Trump initially planned to meet with the Hispanic leaders Friday, but instead went to Louisiana to observe the aftermath of flooding in the state. The group still met without him on Friday, though, and one participant said campaign officials accepted the idea of a task force to present ideas on how to accommodate undocumented workers, short of amnesty.

“They want to put together a task force very much like the Ronald Reagan days, with the exception of amnesty,” said Jerry Natividad, a Hispanic Republican from Colorado who was at the Friday meeting. “I believe the campaign is very open to taking the initiative on this,” he said, adding that the idea is to come up with a policy for undocumented immigrants that “doesn’t put them in front of the line, but puts them in line.”

Trump will plainly struggle to convince many skeptical and frankly disdainful Latino voters that his effort to cozy up to the Hispanic community, much like a similar effort aimed at black voters, isn’t just the result of sliding poll numbers, rather than a warming heart. His campaign’s recent efforts to begin Latino engagement have stopped, started, and sputtered.

In 2012, Romney was widely believed to have hurt himself with Hispanic voters by suggesting “self-deportation,” while Trump out of the gate said he would build a wall along the border and deport 11 million undocumented immigrants.

Even soliciting ideas on what to do with immigrants in the country illegally, short of deporting them, represents a major departure from how the campaign has talked about dealing with them previously.

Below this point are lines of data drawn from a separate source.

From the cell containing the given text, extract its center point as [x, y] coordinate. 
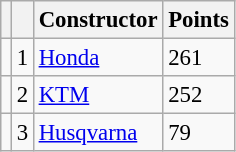
Constructor [98, 20]
261 [198, 58]
Husqvarna [98, 133]
Honda [98, 58]
1 [22, 58]
3 [22, 133]
KTM [98, 95]
Points [198, 20]
79 [198, 133]
2 [22, 95]
252 [198, 95]
Extract the [X, Y] coordinate from the center of the cell holding the provided text.  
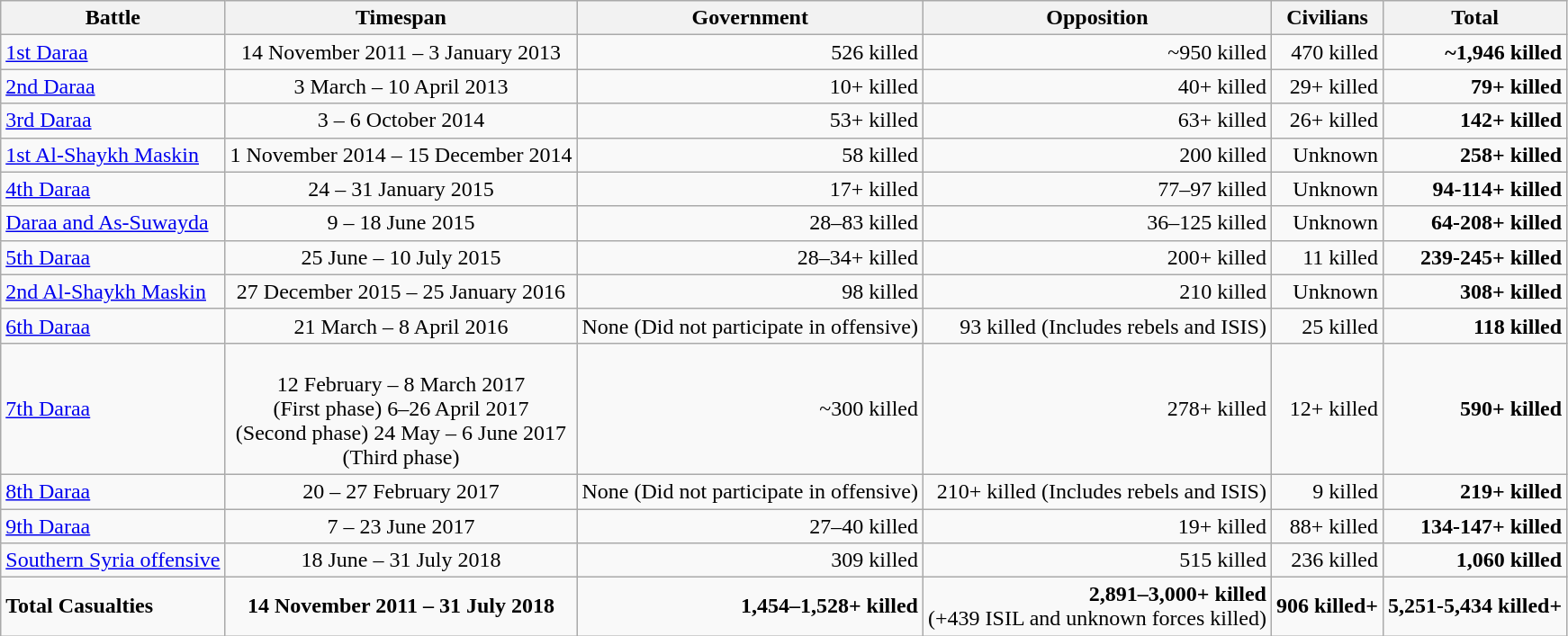
2nd Al-Shaykh Maskin [113, 292]
9 killed [1327, 491]
10+ killed [751, 86]
515 killed [1096, 561]
1,060 killed [1475, 561]
53+ killed [751, 121]
219+ killed [1475, 491]
1,454–1,528+ killed [751, 607]
29+ killed [1327, 86]
~1,946 killed [1475, 52]
28–34+ killed [751, 257]
36–125 killed [1096, 223]
88+ killed [1327, 527]
21 March – 8 April 2016 [401, 326]
27 December 2015 – 25 January 2016 [401, 292]
28–83 killed [751, 223]
236 killed [1327, 561]
210+ killed (Includes rebels and ISIS) [1096, 491]
210 killed [1096, 292]
12 February – 8 March 2017(First phase) 6–26 April 2017(Second phase) 24 May – 6 June 2017(Third phase) [401, 409]
142+ killed [1475, 121]
19+ killed [1096, 527]
1 November 2014 – 15 December 2014 [401, 155]
3 – 6 October 2014 [401, 121]
63+ killed [1096, 121]
17+ killed [751, 189]
40+ killed [1096, 86]
77–97 killed [1096, 189]
200+ killed [1096, 257]
1st Daraa [113, 52]
3 March – 10 April 2013 [401, 86]
98 killed [751, 292]
9th Daraa [113, 527]
2nd Daraa [113, 86]
~300 killed [751, 409]
308+ killed [1475, 292]
Total Casualties [113, 607]
14 November 2011 – 3 January 2013 [401, 52]
8th Daraa [113, 491]
~950 killed [1096, 52]
9 – 18 June 2015 [401, 223]
Southern Syria offensive [113, 561]
470 killed [1327, 52]
25 killed [1327, 326]
134-147+ killed [1475, 527]
27–40 killed [751, 527]
906 killed+ [1327, 607]
Timespan [401, 18]
93 killed (Includes rebels and ISIS) [1096, 326]
1st Al-Shaykh Maskin [113, 155]
Total [1475, 18]
7 – 23 June 2017 [401, 527]
5th Daraa [113, 257]
200 killed [1096, 155]
12+ killed [1327, 409]
Battle [113, 18]
Government [751, 18]
26+ killed [1327, 121]
94-114+ killed [1475, 189]
14 November 2011 – 31 July 2018 [401, 607]
309 killed [751, 561]
3rd Daraa [113, 121]
25 June – 10 July 2015 [401, 257]
590+ killed [1475, 409]
79+ killed [1475, 86]
Daraa and As-Suwayda [113, 223]
7th Daraa [113, 409]
Civilians [1327, 18]
4th Daraa [113, 189]
5,251-5,434 killed+ [1475, 607]
258+ killed [1475, 155]
239-245+ killed [1475, 257]
278+ killed [1096, 409]
24 – 31 January 2015 [401, 189]
18 June – 31 July 2018 [401, 561]
20 – 27 February 2017 [401, 491]
58 killed [751, 155]
118 killed [1475, 326]
526 killed [751, 52]
64-208+ killed [1475, 223]
2,891–3,000+ killed(+439 ISIL and unknown forces killed) [1096, 607]
11 killed [1327, 257]
Opposition [1096, 18]
6th Daraa [113, 326]
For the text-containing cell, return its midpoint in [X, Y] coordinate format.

Trump’s first general election ad, which was released Thursday and has already amassed nearly 600,000 views on YouTube, hit Clinton as soft on refugees and said “illegal immigrants convicted of committing crimes get to stay, collecting social security benefits, skipping the line.”

“It’s a sign of desperation,” said Frank Sharry, a veteran of legislative immigration battles for America’s Voice. “Trump wants to fool these Republicans uncomfortable with his racism and bigotry that he’s pivoting. But a late head fake won’t be taken seriously by Latinos and their allies.”

United We Dream, a national immigration advocacy group, said Trump has no intention of doing right by the Latino and immigrant communities.

“Latino leaders should be standing firm against this man instead of using their heritage to sell his racist agenda,” said the group’s head, Cristina Jimenez.

To the Hispanic Republicans in the room excited about a more flexible Trump, though, it didn’t seem like pandering at all.

“He didn’t need to pander to us, everyone in that room is already supporting him,” Monty said.



Adrian Carrasquillo is a political reporter for BuzzFeed News and is based in New York.